## Lesetext
**********

Schule des Rades
Richard Wilhelm
I Ging · Das Buch der Wandlungen
Drittes Buch: Die Kommentare — Zweite Abteilung
44. Gou - Das Entgegenkommen
Kernzeichen:Kiën und Kiën |
Entgegenkommenhat seine Bedeutung von der einen dunklen Linie, die unten entsteht; darum ist die Anfangslinie der konstituierende Herr des Zeichens. Aber die fünf Yangstriche haben alle die Pflicht, das Yin zu bändigen; darunter haben der zweite und der fünfte starkes und zentrales Wesen, der eine steht ihm nahe, um es zu bändigen, der andere weilt auf dem Ehrenplatz und kommt von oben her, es zu bändigen. Darum sind die Neun auf fünftem und die Neun auf zweitem Platz die herrschenden Herren des Zeichens.
Die Reihenfolge
Vermischte Zeichen
Das Zeichen ist die Umkehrung des vorigen.
Das Urteil
Man soll ein solches Mädchen nicht heiraten.
Kommentar zur Entscheidung
Das Schwache tritt dem Festen entgegen.
Man soll ein solches Mädchen nicht heiraten.
Das bedeutet, dass man nicht dauernd mit ihr leben kann.
Wenn Himmel und Erde zusammentreffen, so kommen alle Geschöpfe in feste Linien.
Wenn das Feste die Mitte und das Rechte trifft, so geht alles unter dem Himmel herrlich voran.
Groß wahrlich ist der Sinn der Zeit des Entgegenkommens.
Tritt man auf Reif, so naht das feste Eis.Es gilt daher, rechtzeitig die allmähliche Ausdehnung zu verhindern. Das Wachstum des Wegs der Gemeinen kommt davon her, dass die Edlen sie mit Macht betrauen. Wenn beim ersten Auftreten des Gemeinen das vermieden wird, so kann diese Gefahr vermieden werden.
Wenn der Starke zum erstenmal inmitten der Yinlinien auftritt, so heißt das Zeichen
Wiederkehr. Der Edle weilt immer da, wo er hingehört. Er kommt nur in sein Eigentum. Beim Schwachen heißt das Zeichen:
Entgegenkommen, Antreffen. Der Gemeine ist immer auf günstigen Zufall angewiesen.

**********

## Datensätze

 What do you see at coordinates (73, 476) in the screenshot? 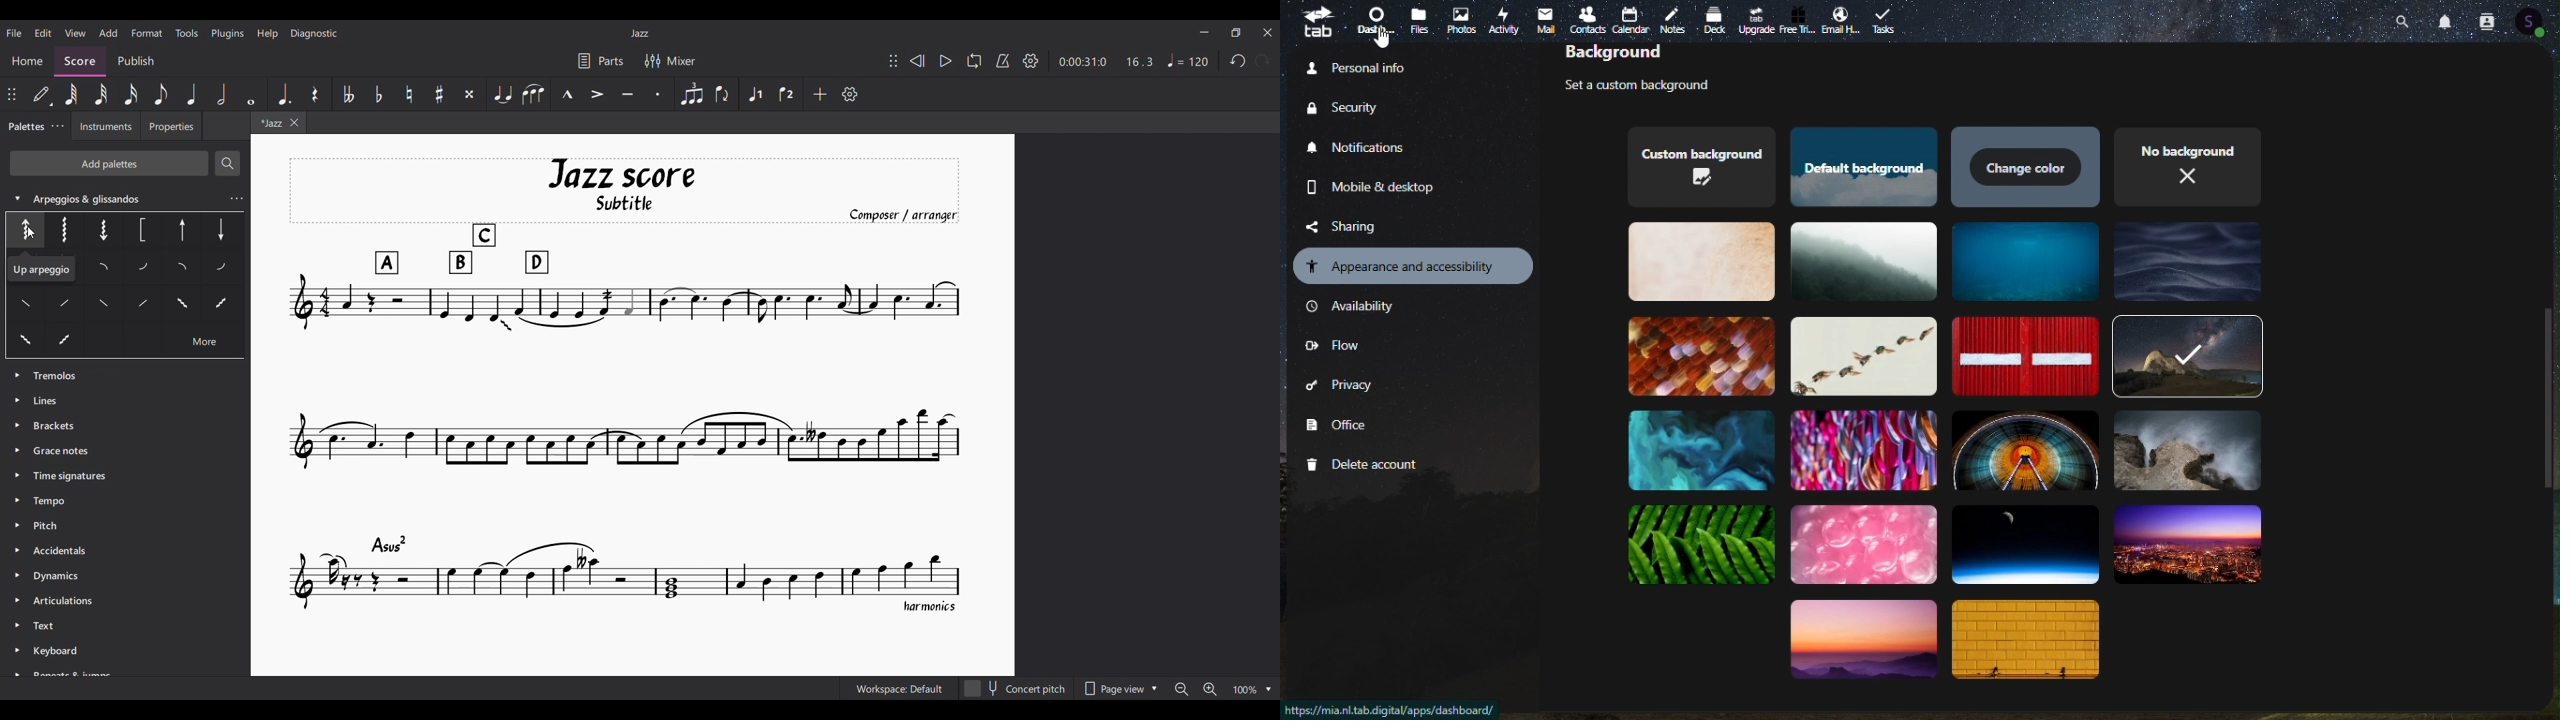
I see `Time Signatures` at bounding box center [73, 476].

**********

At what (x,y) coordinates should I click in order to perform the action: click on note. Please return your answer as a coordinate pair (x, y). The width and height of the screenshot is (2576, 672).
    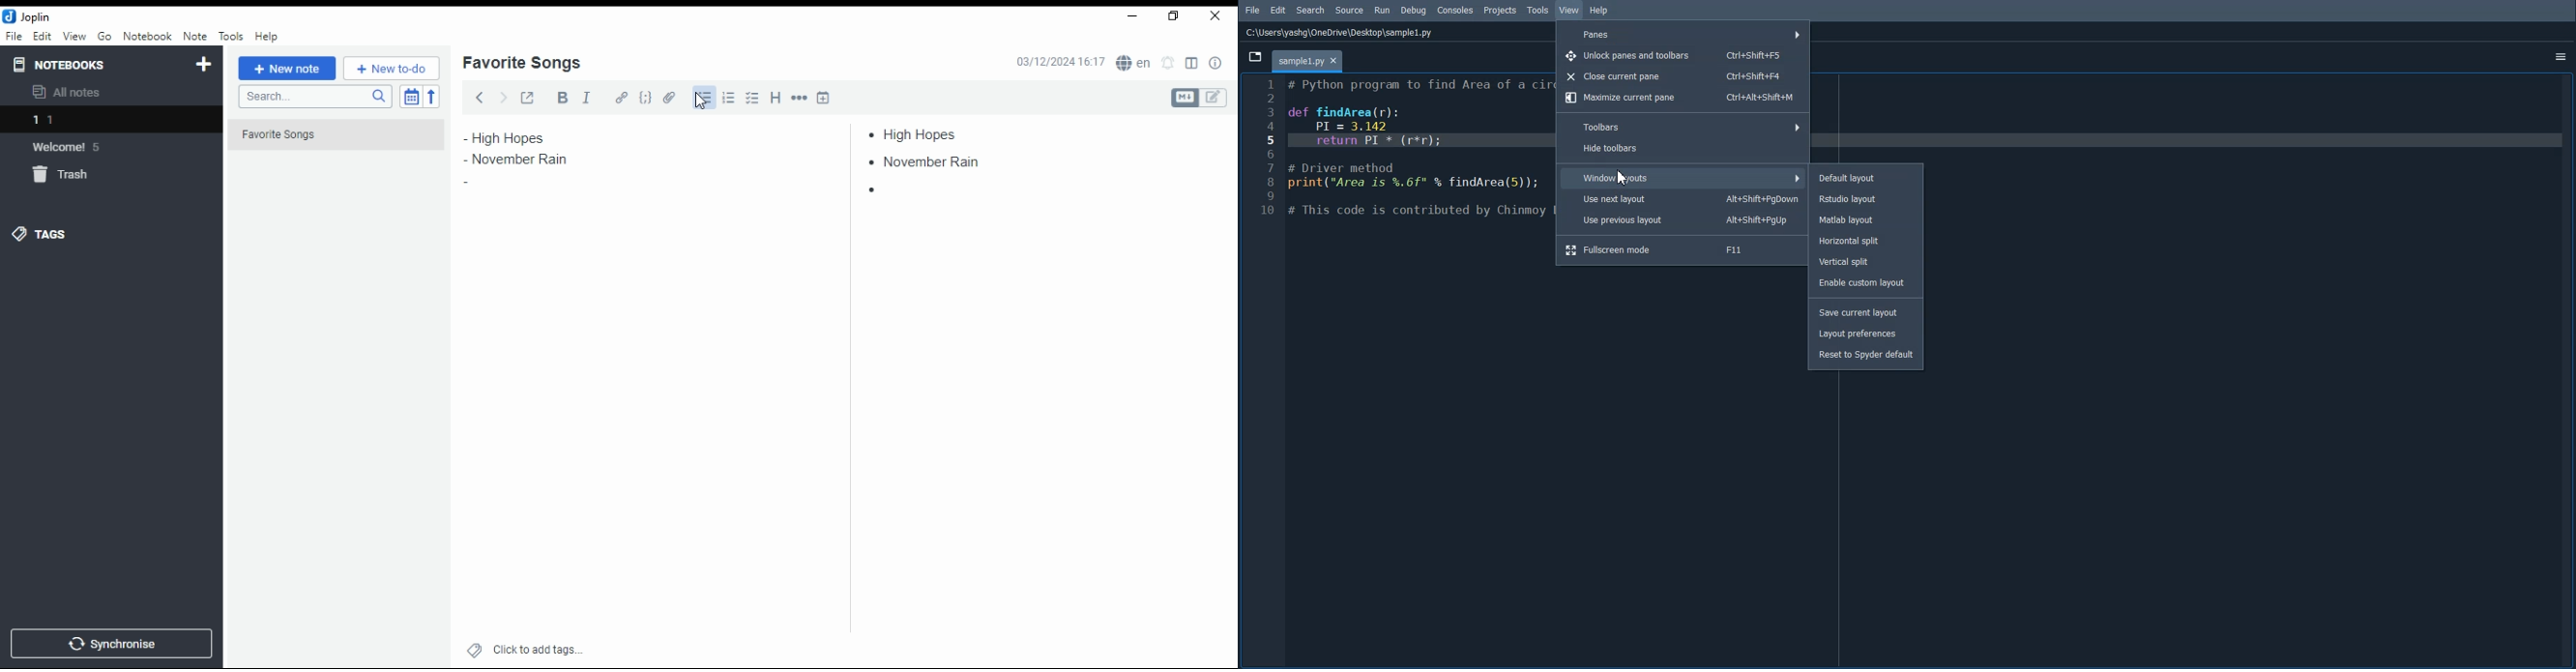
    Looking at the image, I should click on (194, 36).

**********

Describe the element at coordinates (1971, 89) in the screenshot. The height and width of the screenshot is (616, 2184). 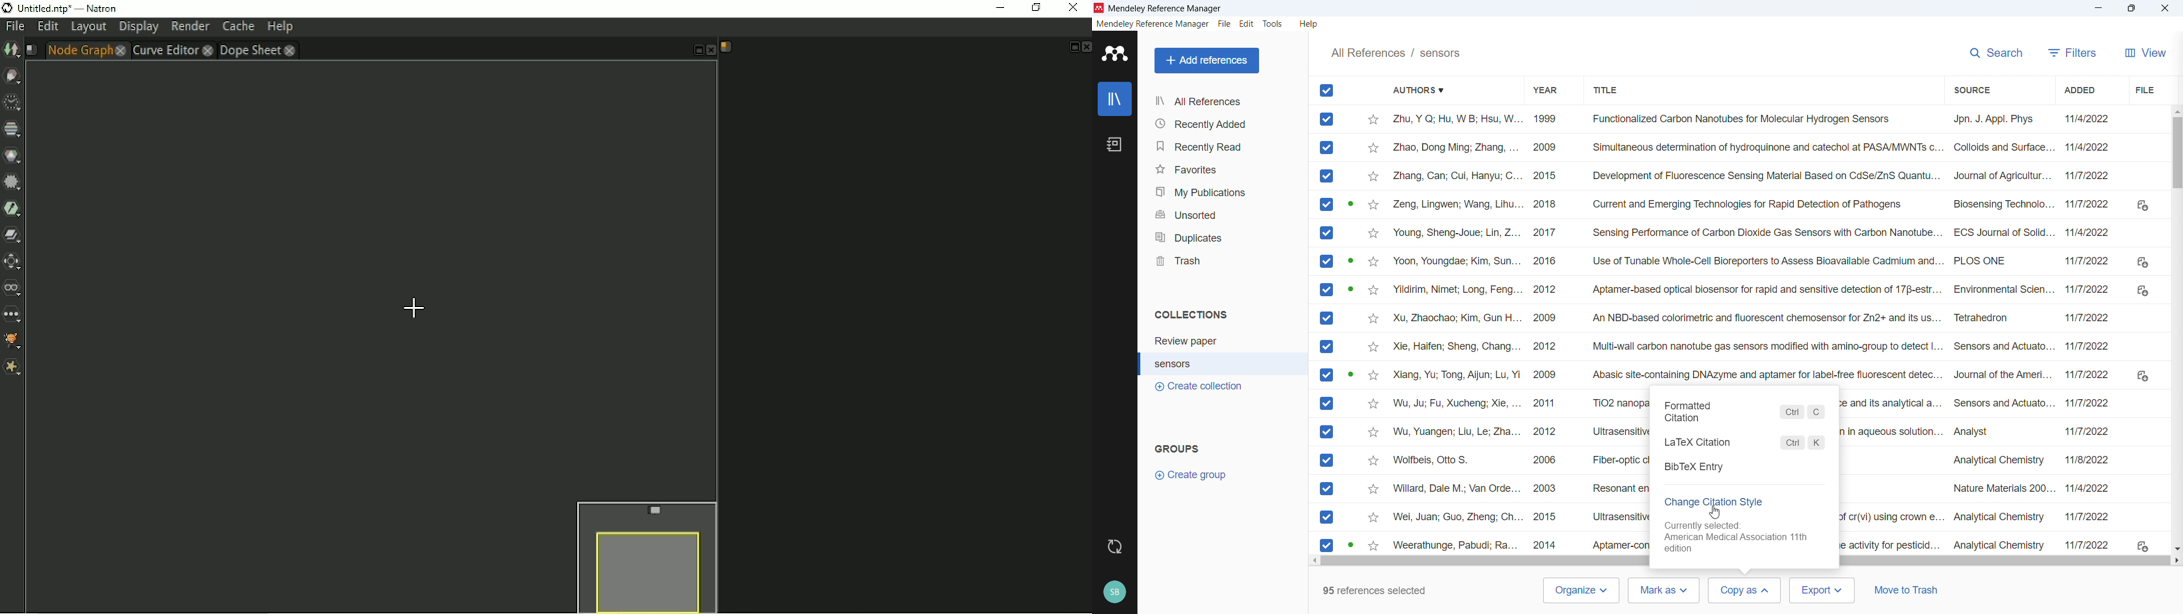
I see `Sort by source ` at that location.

**********

## Zu erledigen
- 1) Beantworte diese Fragen zum Lesetext:
(a) Welche Linien sind dort die herrschenden Herren des Zeichens?
(b) In welchem Verhältnis steht das Zeichen laut dem Abschnitt „Vermischte Zeichen“ zum vorigen Zeichen?
(c) Worauf ist der Gemeine immer angewiesen?
- 2) Stimmen diese Aussagen mit dem Lesetext überein?
(a) Die Anfangslinie ist der konstituierende Herr des Zeichens.
(b) Mit einem solchen Mädchen kann man dauernd leben.
(c) Wenn Himmel und Erde zusammentreffen, geraten alle Geschöpfe in Unordnung.

## Lösungen je Aufgabe
- 1)
(a) Die Neun auf fünftem und die Neun auf zweitem Platz.
(b) Es ist die Umkehrung des vorigen Zeichens.
(c) Auf günstigen Zufall.

- 2)
(a) Ja: „darum ist die Anfangslinie der konstituierende Herr des Zeichens“
(b) Nein: „Das bedeutet, dass man nicht dauernd mit ihr leben kann.“
(c) Nein: „Wenn Himmel und Erde zusammentreffen, so kommen alle Geschöpfe in feste Linien.“